Local administration of antifungal agents by intraarticular injection and regional limb perfusion are important adjuncts to parenteral therapy.8,10 Intraarticular administration of fluconazole (20 mg)8 and voriconazole (100 mg)15 has been used in the successful management of fungal infectious arthritis without known complications. Although intraarticular administration of amphotericin B has been reported in at least one horse10 and is regularly performed in people with fungal infectious arthritis,16 the drug is a well-established model for inducing chemical arthritis in the horse and its use is questionable. In horses in which amphotericin B is deemed necessary, based on the results of in vitro culture and susceptibility testing, local administration by regional limb perfusion may be preferred to parenteral or intraarticular administration. I gave amphotericin B at a dose of 5 mg, diluted in 50 mL of 5% dextrose, by regional limb perfusion on several occasions with minimal untoward side effects. Clinical improvement in conjunction with systemic and intraarticular administration of fluconazole was achieved in a horse with C. utilis infectious arthritis.8 Severe phlebitis and cellulitis were observed after regional limb perfusion with higher doses (100 mg) of amphotericin B.17 Pharmacokinetic studies examining the synovial fluid, tissue, and plasma concentrations of amphotericin B after regional limb perfusion have not been performed.
Prognosis
Even with an aggressive multipronged approach to therapy, the prognosis for horses with fungal infectious arthritis must be considered guarded at best.
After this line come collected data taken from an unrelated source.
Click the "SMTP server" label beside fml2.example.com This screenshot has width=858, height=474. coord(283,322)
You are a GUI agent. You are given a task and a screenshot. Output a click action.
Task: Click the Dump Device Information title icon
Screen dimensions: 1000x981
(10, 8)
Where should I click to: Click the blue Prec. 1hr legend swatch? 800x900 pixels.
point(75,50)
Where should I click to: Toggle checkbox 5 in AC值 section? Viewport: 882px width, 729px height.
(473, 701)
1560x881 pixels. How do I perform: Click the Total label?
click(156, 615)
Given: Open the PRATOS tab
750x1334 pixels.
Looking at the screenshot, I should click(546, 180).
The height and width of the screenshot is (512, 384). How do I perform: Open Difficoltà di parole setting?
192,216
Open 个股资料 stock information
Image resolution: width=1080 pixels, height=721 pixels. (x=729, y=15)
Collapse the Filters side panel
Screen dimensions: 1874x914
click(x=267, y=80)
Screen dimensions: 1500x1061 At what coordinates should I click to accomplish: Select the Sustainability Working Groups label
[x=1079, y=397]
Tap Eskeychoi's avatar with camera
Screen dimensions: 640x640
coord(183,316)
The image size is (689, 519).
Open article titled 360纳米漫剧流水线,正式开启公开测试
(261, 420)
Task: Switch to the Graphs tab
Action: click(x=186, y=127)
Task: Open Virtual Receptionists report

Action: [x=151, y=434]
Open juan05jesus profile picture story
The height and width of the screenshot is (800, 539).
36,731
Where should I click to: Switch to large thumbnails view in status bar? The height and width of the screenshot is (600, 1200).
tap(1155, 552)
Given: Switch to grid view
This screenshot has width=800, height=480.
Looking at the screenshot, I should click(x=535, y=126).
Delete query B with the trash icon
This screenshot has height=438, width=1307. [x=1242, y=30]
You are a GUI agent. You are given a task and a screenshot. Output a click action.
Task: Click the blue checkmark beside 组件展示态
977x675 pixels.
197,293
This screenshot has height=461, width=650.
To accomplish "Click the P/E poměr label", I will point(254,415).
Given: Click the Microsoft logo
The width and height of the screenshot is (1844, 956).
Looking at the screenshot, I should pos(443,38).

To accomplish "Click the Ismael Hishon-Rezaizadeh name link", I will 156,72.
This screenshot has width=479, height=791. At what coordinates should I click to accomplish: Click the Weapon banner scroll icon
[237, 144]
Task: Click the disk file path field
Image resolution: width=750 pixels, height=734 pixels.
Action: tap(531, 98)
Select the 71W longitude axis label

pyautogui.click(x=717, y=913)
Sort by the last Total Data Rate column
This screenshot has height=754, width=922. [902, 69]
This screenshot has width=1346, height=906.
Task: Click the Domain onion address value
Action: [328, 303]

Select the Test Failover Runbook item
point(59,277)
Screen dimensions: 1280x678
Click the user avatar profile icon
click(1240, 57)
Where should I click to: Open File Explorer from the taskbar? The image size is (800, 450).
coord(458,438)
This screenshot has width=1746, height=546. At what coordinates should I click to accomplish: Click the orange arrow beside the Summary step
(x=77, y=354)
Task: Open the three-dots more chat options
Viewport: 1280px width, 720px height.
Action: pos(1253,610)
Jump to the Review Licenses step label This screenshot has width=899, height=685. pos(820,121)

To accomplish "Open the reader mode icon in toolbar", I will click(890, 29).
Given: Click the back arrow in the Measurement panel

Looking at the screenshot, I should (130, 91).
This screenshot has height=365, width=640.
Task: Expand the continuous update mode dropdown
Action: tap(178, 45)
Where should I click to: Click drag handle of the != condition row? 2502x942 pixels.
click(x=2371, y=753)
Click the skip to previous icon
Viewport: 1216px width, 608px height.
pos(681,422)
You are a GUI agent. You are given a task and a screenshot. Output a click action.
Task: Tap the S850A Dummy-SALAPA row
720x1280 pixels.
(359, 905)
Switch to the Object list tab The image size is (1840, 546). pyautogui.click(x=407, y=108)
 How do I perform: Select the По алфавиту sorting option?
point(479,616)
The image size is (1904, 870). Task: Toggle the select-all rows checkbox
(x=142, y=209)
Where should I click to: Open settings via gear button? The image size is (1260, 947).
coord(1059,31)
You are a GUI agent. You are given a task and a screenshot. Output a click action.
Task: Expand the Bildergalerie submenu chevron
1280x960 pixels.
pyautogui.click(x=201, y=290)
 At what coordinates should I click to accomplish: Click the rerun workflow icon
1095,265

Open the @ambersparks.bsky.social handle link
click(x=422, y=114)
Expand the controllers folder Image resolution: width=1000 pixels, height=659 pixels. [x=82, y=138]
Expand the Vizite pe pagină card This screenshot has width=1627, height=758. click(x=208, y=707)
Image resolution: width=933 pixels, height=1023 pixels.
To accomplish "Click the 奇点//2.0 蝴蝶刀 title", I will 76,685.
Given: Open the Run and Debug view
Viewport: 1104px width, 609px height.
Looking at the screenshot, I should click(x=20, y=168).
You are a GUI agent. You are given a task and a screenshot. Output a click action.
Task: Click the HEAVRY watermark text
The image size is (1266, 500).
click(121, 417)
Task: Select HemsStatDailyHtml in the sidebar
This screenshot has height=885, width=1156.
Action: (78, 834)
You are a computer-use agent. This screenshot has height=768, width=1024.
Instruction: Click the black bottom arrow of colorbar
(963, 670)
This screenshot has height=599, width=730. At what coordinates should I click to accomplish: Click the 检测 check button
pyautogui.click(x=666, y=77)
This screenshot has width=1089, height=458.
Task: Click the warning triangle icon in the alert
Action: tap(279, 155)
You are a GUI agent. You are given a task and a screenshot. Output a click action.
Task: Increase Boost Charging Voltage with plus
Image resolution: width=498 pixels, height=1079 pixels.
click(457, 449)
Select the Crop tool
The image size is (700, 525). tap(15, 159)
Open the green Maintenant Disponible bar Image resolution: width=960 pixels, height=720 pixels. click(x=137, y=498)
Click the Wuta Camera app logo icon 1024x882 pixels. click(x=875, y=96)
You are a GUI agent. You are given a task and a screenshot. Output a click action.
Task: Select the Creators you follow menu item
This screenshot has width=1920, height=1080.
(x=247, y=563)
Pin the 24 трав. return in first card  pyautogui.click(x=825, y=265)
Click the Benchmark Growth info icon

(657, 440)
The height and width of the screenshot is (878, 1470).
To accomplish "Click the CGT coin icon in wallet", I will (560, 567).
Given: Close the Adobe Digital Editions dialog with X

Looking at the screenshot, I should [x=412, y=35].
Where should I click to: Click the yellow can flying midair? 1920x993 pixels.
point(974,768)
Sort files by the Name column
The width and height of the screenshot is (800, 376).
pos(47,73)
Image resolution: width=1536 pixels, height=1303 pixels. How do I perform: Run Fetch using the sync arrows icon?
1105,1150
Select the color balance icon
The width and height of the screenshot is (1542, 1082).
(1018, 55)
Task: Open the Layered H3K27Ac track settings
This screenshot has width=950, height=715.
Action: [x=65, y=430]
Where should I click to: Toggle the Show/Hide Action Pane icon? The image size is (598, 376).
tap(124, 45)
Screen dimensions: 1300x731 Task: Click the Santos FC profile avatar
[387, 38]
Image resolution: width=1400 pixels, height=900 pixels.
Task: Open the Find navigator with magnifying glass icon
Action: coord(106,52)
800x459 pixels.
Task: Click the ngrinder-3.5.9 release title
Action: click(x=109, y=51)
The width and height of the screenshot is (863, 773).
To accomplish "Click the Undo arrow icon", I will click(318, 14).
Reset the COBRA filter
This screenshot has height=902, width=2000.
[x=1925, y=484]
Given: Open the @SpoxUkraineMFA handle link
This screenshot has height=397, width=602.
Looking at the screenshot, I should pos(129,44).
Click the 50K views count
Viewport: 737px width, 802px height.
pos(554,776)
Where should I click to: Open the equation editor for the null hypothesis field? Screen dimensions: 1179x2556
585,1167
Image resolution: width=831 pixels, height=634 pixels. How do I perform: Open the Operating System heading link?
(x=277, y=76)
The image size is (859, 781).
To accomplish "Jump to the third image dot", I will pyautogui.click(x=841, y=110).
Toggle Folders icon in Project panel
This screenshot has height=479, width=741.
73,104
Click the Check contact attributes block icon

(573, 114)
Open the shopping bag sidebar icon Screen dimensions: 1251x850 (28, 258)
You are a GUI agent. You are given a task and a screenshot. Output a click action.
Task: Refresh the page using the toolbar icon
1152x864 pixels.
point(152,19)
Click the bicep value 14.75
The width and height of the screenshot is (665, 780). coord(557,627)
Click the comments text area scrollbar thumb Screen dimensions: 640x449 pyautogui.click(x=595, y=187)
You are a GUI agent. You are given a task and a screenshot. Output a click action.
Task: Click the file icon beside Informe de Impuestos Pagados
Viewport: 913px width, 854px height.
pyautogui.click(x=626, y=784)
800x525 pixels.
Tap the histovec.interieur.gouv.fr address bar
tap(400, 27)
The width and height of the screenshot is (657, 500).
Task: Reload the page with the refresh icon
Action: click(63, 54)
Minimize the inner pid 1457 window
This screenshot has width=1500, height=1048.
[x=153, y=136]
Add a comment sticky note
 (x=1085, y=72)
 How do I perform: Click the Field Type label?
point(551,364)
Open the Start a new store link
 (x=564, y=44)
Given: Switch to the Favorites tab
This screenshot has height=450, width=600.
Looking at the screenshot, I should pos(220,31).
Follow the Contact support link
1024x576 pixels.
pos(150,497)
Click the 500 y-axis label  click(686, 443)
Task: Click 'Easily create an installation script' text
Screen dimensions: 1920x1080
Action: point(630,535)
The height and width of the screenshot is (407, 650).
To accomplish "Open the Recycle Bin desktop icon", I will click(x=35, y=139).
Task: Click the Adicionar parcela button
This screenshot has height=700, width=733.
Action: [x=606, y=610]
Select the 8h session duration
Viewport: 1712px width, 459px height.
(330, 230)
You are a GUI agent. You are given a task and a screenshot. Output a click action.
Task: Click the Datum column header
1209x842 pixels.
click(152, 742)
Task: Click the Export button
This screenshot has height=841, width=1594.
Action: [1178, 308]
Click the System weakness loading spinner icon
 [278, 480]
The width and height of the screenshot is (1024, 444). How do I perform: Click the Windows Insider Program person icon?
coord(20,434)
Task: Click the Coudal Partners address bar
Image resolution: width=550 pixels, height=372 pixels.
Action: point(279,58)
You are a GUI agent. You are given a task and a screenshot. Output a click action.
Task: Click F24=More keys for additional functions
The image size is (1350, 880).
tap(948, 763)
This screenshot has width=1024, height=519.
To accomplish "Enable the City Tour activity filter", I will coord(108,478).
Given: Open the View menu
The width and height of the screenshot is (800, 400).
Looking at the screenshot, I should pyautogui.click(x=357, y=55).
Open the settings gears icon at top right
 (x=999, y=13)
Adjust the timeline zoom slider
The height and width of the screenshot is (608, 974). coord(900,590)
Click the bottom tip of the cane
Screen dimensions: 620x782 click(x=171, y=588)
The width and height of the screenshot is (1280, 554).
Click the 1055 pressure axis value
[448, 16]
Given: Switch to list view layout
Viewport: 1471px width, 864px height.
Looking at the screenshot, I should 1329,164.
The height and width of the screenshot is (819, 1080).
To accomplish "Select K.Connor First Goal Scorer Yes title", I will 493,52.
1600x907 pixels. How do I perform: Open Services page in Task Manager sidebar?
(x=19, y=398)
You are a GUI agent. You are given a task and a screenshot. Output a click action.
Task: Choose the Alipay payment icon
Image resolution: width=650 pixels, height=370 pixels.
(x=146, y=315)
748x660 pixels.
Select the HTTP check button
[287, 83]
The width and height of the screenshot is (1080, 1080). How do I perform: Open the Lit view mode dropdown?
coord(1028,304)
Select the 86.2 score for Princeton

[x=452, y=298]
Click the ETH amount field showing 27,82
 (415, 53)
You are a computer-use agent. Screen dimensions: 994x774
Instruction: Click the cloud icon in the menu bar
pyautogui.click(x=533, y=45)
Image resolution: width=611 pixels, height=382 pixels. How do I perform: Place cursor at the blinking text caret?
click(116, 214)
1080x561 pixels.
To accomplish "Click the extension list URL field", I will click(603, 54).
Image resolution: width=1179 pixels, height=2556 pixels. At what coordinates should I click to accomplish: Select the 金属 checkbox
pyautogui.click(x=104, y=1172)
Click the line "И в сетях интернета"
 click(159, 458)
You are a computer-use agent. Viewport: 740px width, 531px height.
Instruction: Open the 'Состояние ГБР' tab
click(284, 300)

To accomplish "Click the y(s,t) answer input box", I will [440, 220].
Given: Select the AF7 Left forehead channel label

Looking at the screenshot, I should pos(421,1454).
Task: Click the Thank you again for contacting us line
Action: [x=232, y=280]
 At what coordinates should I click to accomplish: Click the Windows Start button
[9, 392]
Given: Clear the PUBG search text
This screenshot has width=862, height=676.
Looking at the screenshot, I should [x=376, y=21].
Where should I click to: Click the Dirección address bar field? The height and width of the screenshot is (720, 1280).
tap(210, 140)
Of the eight reported horses with fungal infectious arthritis, only five survived to discharge. Of these five horses, one returned to athletic function, three were retired and used for breeding, and one was retired to pasture. However, most surviving horses had no radiological changes in the affected joints at the time of initiation of antifungal treatment, and earlier detection and treatment may have improved prognosis for athletic function. Careful cytologic examination for fungi in synovial fluid and submission of fluid specifically for isolation of fungi early in the management of horses with refractory infectious arthritis may help to diagnose fungal infectious arthritis.